■ **DIRECTIONS FOR THIS TASK**
Beneath this line is the data. Output exactly the lines from the line with "Open the Edit menu" to the line with "Task: Click the orange", both ends included, and nothing more.

--- DATASET EXTRACT ---

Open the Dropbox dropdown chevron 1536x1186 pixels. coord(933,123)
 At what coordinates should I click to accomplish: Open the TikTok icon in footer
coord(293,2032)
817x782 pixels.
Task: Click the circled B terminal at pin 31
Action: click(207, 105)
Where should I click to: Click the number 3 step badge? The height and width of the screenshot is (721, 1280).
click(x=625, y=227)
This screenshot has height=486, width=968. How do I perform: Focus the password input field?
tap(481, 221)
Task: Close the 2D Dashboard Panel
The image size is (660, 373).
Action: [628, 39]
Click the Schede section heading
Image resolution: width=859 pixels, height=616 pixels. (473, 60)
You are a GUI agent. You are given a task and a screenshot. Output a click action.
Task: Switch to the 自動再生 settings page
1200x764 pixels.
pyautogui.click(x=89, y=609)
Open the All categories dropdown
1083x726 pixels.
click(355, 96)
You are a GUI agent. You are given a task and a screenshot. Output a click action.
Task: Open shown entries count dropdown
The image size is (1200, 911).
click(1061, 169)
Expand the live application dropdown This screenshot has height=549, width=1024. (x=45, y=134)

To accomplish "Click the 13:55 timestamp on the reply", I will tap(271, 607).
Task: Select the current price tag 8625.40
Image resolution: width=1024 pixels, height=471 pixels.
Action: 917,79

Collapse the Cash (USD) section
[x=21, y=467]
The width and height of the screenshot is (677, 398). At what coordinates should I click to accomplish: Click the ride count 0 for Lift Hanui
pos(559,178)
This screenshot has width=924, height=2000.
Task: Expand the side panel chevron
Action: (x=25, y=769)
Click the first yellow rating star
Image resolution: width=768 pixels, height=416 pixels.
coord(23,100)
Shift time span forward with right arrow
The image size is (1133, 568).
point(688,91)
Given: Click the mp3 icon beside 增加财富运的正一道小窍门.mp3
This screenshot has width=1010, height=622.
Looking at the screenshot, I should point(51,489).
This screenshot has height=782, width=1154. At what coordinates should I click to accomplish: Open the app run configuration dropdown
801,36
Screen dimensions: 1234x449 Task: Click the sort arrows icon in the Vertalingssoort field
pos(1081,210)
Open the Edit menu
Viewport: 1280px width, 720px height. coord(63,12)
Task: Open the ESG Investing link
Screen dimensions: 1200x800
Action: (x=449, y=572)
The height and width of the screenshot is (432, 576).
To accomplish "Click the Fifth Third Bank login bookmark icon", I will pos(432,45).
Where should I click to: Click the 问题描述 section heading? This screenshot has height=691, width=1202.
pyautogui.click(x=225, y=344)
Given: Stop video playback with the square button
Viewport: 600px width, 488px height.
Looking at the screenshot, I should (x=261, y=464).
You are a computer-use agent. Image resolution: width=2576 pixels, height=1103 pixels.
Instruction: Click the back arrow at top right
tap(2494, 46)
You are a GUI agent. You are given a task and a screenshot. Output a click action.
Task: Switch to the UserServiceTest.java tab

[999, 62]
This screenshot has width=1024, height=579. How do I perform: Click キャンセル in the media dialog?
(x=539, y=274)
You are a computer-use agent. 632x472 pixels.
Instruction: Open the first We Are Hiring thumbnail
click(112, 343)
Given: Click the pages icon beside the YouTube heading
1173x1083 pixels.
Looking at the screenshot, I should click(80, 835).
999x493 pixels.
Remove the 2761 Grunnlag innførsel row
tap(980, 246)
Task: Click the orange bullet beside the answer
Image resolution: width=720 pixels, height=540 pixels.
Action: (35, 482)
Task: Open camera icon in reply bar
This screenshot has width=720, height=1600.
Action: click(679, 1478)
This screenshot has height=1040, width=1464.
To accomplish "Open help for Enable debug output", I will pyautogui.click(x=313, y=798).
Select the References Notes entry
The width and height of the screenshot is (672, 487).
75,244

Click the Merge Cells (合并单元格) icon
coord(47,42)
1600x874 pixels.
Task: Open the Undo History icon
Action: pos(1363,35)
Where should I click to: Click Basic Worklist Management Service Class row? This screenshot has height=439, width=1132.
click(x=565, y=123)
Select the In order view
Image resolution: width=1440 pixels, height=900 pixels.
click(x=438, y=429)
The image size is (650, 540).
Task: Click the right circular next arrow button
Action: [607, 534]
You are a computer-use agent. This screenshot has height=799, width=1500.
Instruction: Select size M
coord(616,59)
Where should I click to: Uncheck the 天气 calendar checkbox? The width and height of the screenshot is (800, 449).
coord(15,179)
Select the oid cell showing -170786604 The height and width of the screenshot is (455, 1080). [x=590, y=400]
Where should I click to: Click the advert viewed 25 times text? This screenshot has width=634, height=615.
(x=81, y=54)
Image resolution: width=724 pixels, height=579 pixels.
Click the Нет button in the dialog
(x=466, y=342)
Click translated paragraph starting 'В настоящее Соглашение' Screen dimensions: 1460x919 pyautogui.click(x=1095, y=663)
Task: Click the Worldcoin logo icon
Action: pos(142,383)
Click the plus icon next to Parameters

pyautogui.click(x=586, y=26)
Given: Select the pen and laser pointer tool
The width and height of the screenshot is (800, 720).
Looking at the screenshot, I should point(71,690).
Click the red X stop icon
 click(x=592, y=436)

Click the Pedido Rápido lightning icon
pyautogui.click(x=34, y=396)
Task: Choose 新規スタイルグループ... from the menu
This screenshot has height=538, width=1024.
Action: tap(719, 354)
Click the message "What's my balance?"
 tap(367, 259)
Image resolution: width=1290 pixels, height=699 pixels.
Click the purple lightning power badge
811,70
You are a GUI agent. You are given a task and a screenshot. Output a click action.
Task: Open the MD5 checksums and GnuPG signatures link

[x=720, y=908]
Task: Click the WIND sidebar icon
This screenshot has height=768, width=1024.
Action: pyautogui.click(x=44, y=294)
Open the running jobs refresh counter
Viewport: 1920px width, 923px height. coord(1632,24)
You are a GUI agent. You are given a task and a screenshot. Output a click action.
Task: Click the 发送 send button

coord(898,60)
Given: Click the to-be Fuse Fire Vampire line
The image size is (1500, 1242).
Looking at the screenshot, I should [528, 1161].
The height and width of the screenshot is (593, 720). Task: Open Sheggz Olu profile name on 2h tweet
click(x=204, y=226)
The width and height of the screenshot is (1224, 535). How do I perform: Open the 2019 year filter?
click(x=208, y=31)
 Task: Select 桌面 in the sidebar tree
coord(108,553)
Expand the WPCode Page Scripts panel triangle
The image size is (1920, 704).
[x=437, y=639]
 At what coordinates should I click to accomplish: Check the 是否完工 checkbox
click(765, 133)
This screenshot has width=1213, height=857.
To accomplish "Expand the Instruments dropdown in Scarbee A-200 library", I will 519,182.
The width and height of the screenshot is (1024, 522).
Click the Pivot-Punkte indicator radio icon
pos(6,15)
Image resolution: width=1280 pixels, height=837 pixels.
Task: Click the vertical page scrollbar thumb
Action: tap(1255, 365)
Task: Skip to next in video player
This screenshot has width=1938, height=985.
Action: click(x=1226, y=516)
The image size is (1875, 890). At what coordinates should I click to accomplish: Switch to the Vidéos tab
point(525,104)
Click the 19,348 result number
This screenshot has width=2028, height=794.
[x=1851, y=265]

---

■ **SOLUTION BELOW**
Open the Edit menu
Viewport: 1280px width, 720px height. coord(63,12)
Task: Open the ESG Investing link
Screen dimensions: 1200x800
Action: (x=449, y=572)
The height and width of the screenshot is (432, 576).
To accomplish "Click the Fifth Third Bank login bookmark icon", I will pos(432,45).
Where should I click to: Click the 问题描述 section heading? This screenshot has height=691, width=1202.
pyautogui.click(x=225, y=344)
Given: Stop video playback with the square button
Viewport: 600px width, 488px height.
Looking at the screenshot, I should (x=261, y=464).
You are a computer-use agent. Image resolution: width=2576 pixels, height=1103 pixels.
Instruction: Click the back arrow at top right
tap(2494, 46)
You are a GUI agent. You are given a task and a screenshot. Output a click action.
Task: Switch to the UserServiceTest.java tab

[999, 62]
This screenshot has width=1024, height=579. How do I perform: Click キャンセル in the media dialog?
(x=539, y=274)
You are a computer-use agent. 632x472 pixels.
Instruction: Open the first We Are Hiring thumbnail
click(112, 343)
Given: Click the pages icon beside the YouTube heading
1173x1083 pixels.
Looking at the screenshot, I should click(80, 835).
999x493 pixels.
Remove the 2761 Grunnlag innførsel row
tap(980, 246)
Task: Click the orange bullet beside the answer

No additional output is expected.